Cytuj:
Oryginalnie napisane przez spider-bialystok
Lewica to prawa pracownika (ble) i sprawiedliwosc spoleczna (tfu). Parytety czy prawa pedalow nijak maja sie do ideologii lewicowej (Marks nic o nich nie wspominal, a tacy lewacy jak Che, Stalin czy Hitler nie przepadali za pedalami, a lewicowosci im odmowic nie mozna).
|
1. "Lewica" to nie jest jedna, konkretna ideologia, tylko raczej luźno określone wartości, przede wszystkim uznanie, że grupom w jakimś sensie represjonowanym, dyskryminowanym, uciskanym należy pomagać. I ten ucisk nie musi wcale ograniczać się do kwestii ekonomicznych, a grupą taką nie musi być wyłącznie klasa robotnicza.
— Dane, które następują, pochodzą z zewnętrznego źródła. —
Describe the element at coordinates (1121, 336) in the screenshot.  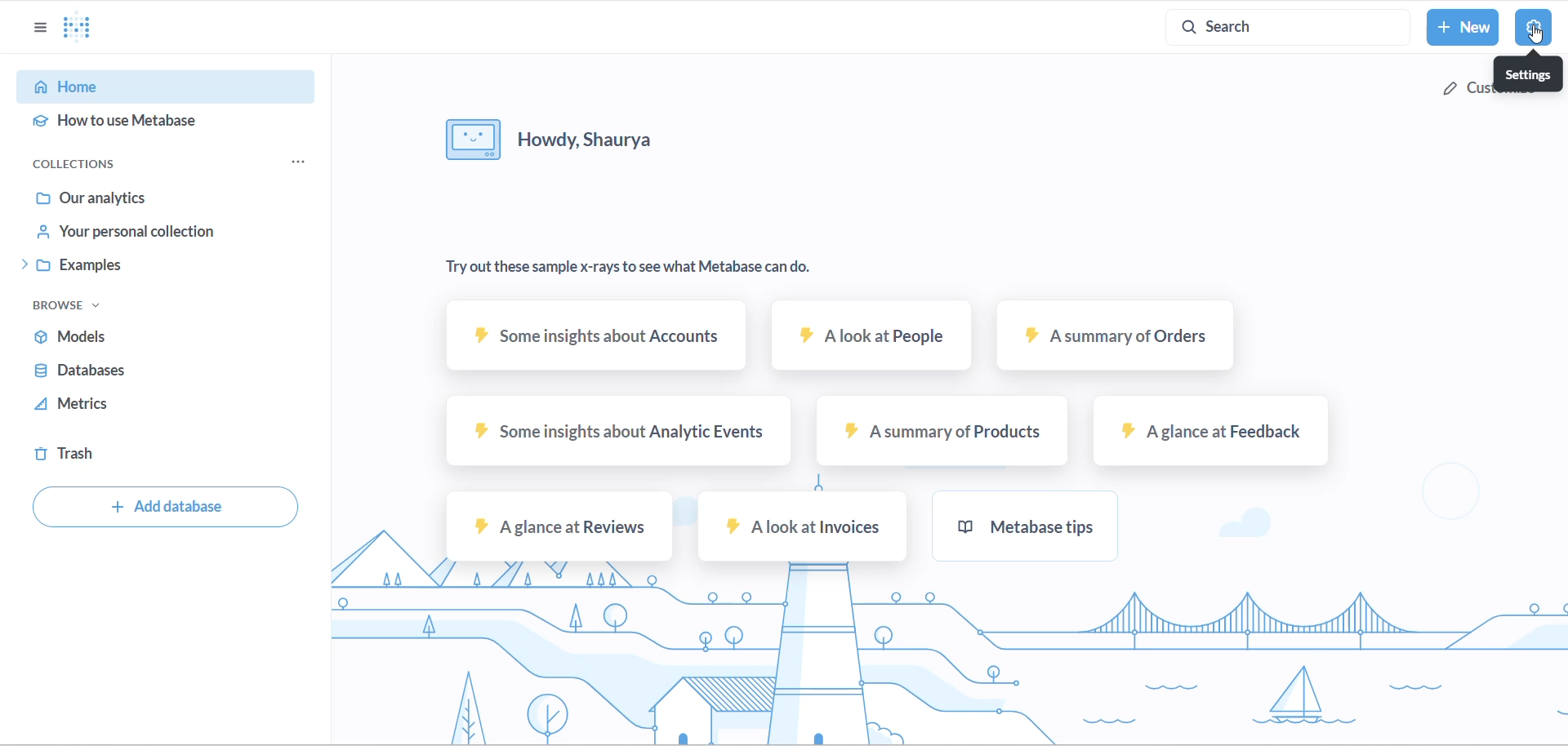
I see `A summary of orders sample` at that location.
Nie ma też wcale na lewicy jednej doktryny co do tego, w jaki sposób pomagać.
2. Hitler nie był lewicowcem i niezależnie od tego, jak bardzo byście (wy, prawicowcy) chcieli, nie zmienicie tego. Pora zaakceptować, że mordercy i zbrodniarze znajdowali się po obu stronach. I ideologie po obu stronach bywały szkodliwe.